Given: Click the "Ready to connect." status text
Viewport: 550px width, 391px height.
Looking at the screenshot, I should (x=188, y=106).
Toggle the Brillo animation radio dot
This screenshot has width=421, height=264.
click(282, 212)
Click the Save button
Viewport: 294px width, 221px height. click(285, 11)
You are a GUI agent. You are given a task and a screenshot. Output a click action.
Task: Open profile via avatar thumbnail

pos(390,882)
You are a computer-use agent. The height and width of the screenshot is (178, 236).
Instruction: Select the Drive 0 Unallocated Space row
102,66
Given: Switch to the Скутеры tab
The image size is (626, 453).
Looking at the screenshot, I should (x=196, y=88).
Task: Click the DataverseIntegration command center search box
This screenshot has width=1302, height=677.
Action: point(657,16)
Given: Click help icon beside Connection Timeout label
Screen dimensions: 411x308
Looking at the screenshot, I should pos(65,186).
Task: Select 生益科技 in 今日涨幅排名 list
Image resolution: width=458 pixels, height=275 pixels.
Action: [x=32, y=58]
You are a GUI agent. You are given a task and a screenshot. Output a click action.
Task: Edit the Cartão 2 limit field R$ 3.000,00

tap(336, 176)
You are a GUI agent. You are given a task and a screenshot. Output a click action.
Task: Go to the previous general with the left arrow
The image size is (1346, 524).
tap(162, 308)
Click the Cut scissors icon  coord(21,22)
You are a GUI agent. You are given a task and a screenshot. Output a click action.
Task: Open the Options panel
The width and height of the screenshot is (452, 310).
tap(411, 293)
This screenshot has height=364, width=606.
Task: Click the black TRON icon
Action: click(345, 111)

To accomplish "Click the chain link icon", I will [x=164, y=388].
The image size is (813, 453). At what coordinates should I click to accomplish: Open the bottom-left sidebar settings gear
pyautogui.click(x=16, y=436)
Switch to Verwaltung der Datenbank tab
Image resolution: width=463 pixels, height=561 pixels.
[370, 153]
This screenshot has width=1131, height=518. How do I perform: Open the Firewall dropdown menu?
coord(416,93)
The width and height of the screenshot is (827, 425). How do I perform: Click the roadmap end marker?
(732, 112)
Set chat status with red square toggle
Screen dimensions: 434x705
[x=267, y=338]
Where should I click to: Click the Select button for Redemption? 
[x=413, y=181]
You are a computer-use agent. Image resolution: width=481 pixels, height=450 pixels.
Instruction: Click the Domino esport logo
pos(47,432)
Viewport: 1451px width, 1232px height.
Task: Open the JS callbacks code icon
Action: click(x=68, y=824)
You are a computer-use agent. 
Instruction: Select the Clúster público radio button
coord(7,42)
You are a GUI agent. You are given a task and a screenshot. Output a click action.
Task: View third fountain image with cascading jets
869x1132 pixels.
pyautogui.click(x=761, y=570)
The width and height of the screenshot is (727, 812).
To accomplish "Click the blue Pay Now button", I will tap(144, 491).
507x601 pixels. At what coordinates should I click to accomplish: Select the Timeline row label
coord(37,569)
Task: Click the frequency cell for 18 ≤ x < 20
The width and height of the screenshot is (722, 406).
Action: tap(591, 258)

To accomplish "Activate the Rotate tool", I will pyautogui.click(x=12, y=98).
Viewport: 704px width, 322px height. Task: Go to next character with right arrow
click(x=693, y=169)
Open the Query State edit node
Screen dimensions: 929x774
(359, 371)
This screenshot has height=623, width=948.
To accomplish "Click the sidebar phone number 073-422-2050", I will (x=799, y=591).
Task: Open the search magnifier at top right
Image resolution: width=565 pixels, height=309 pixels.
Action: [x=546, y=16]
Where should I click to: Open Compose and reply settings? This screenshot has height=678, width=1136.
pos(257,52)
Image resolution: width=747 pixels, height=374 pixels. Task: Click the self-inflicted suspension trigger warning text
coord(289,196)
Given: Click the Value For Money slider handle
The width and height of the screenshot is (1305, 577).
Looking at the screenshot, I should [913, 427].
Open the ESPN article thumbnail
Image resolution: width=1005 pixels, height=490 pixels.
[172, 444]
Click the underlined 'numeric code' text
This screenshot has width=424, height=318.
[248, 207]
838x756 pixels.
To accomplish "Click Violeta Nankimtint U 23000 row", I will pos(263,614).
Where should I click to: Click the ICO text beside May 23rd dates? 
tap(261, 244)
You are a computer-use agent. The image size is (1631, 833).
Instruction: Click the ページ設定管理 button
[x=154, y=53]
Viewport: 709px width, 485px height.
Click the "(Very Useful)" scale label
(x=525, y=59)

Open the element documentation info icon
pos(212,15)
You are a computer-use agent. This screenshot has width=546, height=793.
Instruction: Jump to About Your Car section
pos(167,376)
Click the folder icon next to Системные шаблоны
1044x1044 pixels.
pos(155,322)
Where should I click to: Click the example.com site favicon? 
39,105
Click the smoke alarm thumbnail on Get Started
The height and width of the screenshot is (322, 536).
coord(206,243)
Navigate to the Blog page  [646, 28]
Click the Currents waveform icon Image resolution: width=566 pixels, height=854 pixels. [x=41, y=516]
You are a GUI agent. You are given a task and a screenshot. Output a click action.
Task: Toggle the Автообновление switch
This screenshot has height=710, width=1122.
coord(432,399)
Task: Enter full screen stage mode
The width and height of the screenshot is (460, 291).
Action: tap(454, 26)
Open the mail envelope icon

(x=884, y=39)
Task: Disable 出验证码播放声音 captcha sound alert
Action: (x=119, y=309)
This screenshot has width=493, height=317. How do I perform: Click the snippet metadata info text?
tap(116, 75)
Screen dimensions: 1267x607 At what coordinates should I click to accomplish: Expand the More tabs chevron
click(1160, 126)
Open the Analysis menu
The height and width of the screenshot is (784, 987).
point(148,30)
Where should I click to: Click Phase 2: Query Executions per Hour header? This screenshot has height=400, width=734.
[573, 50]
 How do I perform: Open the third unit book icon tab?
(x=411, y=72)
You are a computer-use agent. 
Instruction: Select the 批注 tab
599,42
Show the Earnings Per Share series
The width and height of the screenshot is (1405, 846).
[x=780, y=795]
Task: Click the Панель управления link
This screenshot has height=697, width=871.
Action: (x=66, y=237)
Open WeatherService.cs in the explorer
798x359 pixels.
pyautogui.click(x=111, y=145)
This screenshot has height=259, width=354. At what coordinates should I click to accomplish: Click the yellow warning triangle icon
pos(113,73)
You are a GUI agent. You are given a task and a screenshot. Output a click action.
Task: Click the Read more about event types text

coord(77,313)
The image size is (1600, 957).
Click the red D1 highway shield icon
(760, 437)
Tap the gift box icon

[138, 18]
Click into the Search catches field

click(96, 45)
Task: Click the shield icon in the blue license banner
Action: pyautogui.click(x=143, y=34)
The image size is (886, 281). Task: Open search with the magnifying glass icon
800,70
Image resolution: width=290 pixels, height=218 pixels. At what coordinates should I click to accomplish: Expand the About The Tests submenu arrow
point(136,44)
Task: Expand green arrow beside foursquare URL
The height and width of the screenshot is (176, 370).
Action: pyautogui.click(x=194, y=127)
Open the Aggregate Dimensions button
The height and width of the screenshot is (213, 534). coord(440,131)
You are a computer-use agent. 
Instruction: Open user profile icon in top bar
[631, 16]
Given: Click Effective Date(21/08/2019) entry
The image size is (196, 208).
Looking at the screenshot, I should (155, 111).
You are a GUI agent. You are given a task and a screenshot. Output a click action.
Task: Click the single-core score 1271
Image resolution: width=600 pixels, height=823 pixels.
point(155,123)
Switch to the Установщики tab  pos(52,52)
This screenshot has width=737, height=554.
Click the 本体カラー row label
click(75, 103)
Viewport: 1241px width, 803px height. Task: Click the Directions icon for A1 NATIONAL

◆ ◆ ◆ ◆ ◆

Description of the task:
Retype all the records, matching them exactly.

Solution below:
Given: Click the "Ready to connect." status text
Viewport: 550px width, 391px height.
Looking at the screenshot, I should (x=188, y=106).
Toggle the Brillo animation radio dot
This screenshot has width=421, height=264.
click(282, 212)
Click the Save button
Viewport: 294px width, 221px height. click(285, 11)
You are a GUI agent. You are given a task and a screenshot. Output a click action.
Task: Open profile via avatar thumbnail

pos(390,882)
You are a computer-use agent. The height and width of the screenshot is (178, 236).
Instruction: Select the Drive 0 Unallocated Space row
102,66
Given: Switch to the Скутеры tab
The image size is (626, 453).
Looking at the screenshot, I should (x=196, y=88).
Task: Click the DataverseIntegration command center search box
This screenshot has width=1302, height=677.
Action: point(657,16)
Given: Click help icon beside Connection Timeout label
Screen dimensions: 411x308
Looking at the screenshot, I should pos(65,186).
Task: Select 生益科技 in 今日涨幅排名 list
Image resolution: width=458 pixels, height=275 pixels.
Action: [x=32, y=58]
You are a GUI agent. You are given a task and a screenshot. Output a click action.
Task: Edit the Cartão 2 limit field R$ 3.000,00

tap(336, 176)
You are a GUI agent. You are given a task and a screenshot. Output a click action.
Task: Go to the previous general with the left arrow
The image size is (1346, 524).
tap(162, 308)
Click the Cut scissors icon  coord(21,22)
You are a GUI agent. You are given a task and a screenshot. Output a click action.
Task: Open the Options panel
The width and height of the screenshot is (452, 310).
tap(411, 293)
This screenshot has height=364, width=606.
Task: Click the black TRON icon
Action: click(345, 111)

To accomplish "Click the chain link icon", I will [x=164, y=388].
The image size is (813, 453). At what coordinates should I click to accomplish: Open the bottom-left sidebar settings gear
pyautogui.click(x=16, y=436)
Switch to Verwaltung der Datenbank tab
Image resolution: width=463 pixels, height=561 pixels.
[370, 153]
This screenshot has width=1131, height=518. How do I perform: Open the Firewall dropdown menu?
coord(416,93)
The width and height of the screenshot is (827, 425). How do I perform: Click the roadmap end marker?
(732, 112)
Set chat status with red square toggle
Screen dimensions: 434x705
[x=267, y=338]
Where should I click to: Click the Select button for Redemption? 
[x=413, y=181]
You are a computer-use agent. Image resolution: width=481 pixels, height=450 pixels.
Instruction: Click the Domino esport logo
pos(47,432)
Viewport: 1451px width, 1232px height.
Task: Open the JS callbacks code icon
Action: click(x=68, y=824)
You are a computer-use agent. 
Instruction: Select the Clúster público radio button
coord(7,42)
You are a GUI agent. You are given a task and a screenshot. Output a click action.
Task: View third fountain image with cascading jets
869x1132 pixels.
pyautogui.click(x=761, y=570)
The width and height of the screenshot is (727, 812).
To accomplish "Click the blue Pay Now button", I will tap(144, 491).
507x601 pixels. At what coordinates should I click to accomplish: Select the Timeline row label
coord(37,569)
Task: Click the frequency cell for 18 ≤ x < 20
The width and height of the screenshot is (722, 406).
Action: tap(591, 258)

To accomplish "Activate the Rotate tool", I will pyautogui.click(x=12, y=98).
Viewport: 704px width, 322px height. Task: Go to next character with right arrow
click(x=693, y=169)
Open the Query State edit node
Screen dimensions: 929x774
(359, 371)
This screenshot has height=623, width=948.
To accomplish "Click the sidebar phone number 073-422-2050", I will (x=799, y=591).
Task: Open the search magnifier at top right
Image resolution: width=565 pixels, height=309 pixels.
Action: [x=546, y=16]
Where should I click to: Open Compose and reply settings? This screenshot has height=678, width=1136.
pos(257,52)
Image resolution: width=747 pixels, height=374 pixels. Task: Click the self-inflicted suspension trigger warning text
coord(289,196)
Given: Click the Value For Money slider handle
The width and height of the screenshot is (1305, 577).
Looking at the screenshot, I should [913, 427].
Open the ESPN article thumbnail
Image resolution: width=1005 pixels, height=490 pixels.
[172, 444]
Click the underlined 'numeric code' text
This screenshot has width=424, height=318.
[248, 207]
838x756 pixels.
To accomplish "Click Violeta Nankimtint U 23000 row", I will pos(263,614).
Where should I click to: Click the ICO text beside May 23rd dates? 
tap(261, 244)
You are a computer-use agent. The image size is (1631, 833).
Instruction: Click the ページ設定管理 button
[x=154, y=53]
Viewport: 709px width, 485px height.
Click the "(Very Useful)" scale label
(x=525, y=59)

Open the element documentation info icon
pos(212,15)
You are a computer-use agent. This screenshot has width=546, height=793.
Instruction: Jump to About Your Car section
pos(167,376)
Click the folder icon next to Системные шаблоны
1044x1044 pixels.
pos(155,322)
Where should I click to: Click the example.com site favicon? 
39,105
Click the smoke alarm thumbnail on Get Started
The height and width of the screenshot is (322, 536).
coord(206,243)
Navigate to the Blog page  [646, 28]
Click the Currents waveform icon Image resolution: width=566 pixels, height=854 pixels. [x=41, y=516]
You are a GUI agent. You are given a task and a screenshot. Output a click action.
Task: Toggle the Автообновление switch
This screenshot has height=710, width=1122.
coord(432,399)
Task: Enter full screen stage mode
The width and height of the screenshot is (460, 291).
Action: tap(454, 26)
Open the mail envelope icon

(x=884, y=39)
Task: Disable 出验证码播放声音 captcha sound alert
Action: (x=119, y=309)
This screenshot has width=493, height=317. How do I perform: Click the snippet metadata info text?
tap(116, 75)
Screen dimensions: 1267x607 At what coordinates should I click to accomplish: Expand the More tabs chevron
click(1160, 126)
Open the Analysis menu
The height and width of the screenshot is (784, 987).
point(148,30)
Where should I click to: Click Phase 2: Query Executions per Hour header? This screenshot has height=400, width=734.
[573, 50]
 How do I perform: Open the third unit book icon tab?
(x=411, y=72)
You are a computer-use agent. 
Instruction: Select the 批注 tab
599,42
Show the Earnings Per Share series
The width and height of the screenshot is (1405, 846).
[x=780, y=795]
Task: Click the Панель управления link
This screenshot has height=697, width=871.
Action: (x=66, y=237)
Open WeatherService.cs in the explorer
798x359 pixels.
pyautogui.click(x=111, y=145)
This screenshot has height=259, width=354. At what coordinates should I click to accomplish: Click the yellow warning triangle icon
pos(113,73)
You are a GUI agent. You are given a task and a screenshot. Output a click action.
Task: Click the Read more about event types text

coord(77,313)
The image size is (1600, 957).
Click the red D1 highway shield icon
(760, 437)
Tap the gift box icon

[138, 18]
Click into the Search catches field

click(96, 45)
Task: Click the shield icon in the blue license banner
Action: pyautogui.click(x=143, y=34)
The image size is (886, 281). Task: Open search with the magnifying glass icon
800,70
Image resolution: width=290 pixels, height=218 pixels. At what coordinates should I click to accomplish: Expand the About The Tests submenu arrow
point(136,44)
Task: Expand green arrow beside foursquare URL
The height and width of the screenshot is (176, 370).
Action: pyautogui.click(x=194, y=127)
Open the Aggregate Dimensions button
The height and width of the screenshot is (213, 534). coord(440,131)
You are a computer-use agent. 
Instruction: Open user profile icon in top bar
[631, 16]
Given: Click Effective Date(21/08/2019) entry
The image size is (196, 208).
Looking at the screenshot, I should (155, 111).
You are a GUI agent. You are given a task and a screenshot. Output a click action.
Task: Click the single-core score 1271
Image resolution: width=600 pixels, height=823 pixels.
point(155,123)
Switch to the Установщики tab  pos(52,52)
This screenshot has width=737, height=554.
Click the 本体カラー row label
click(75, 103)
Viewport: 1241px width, 803px height. Task: Click the Directions icon for A1 NATIONAL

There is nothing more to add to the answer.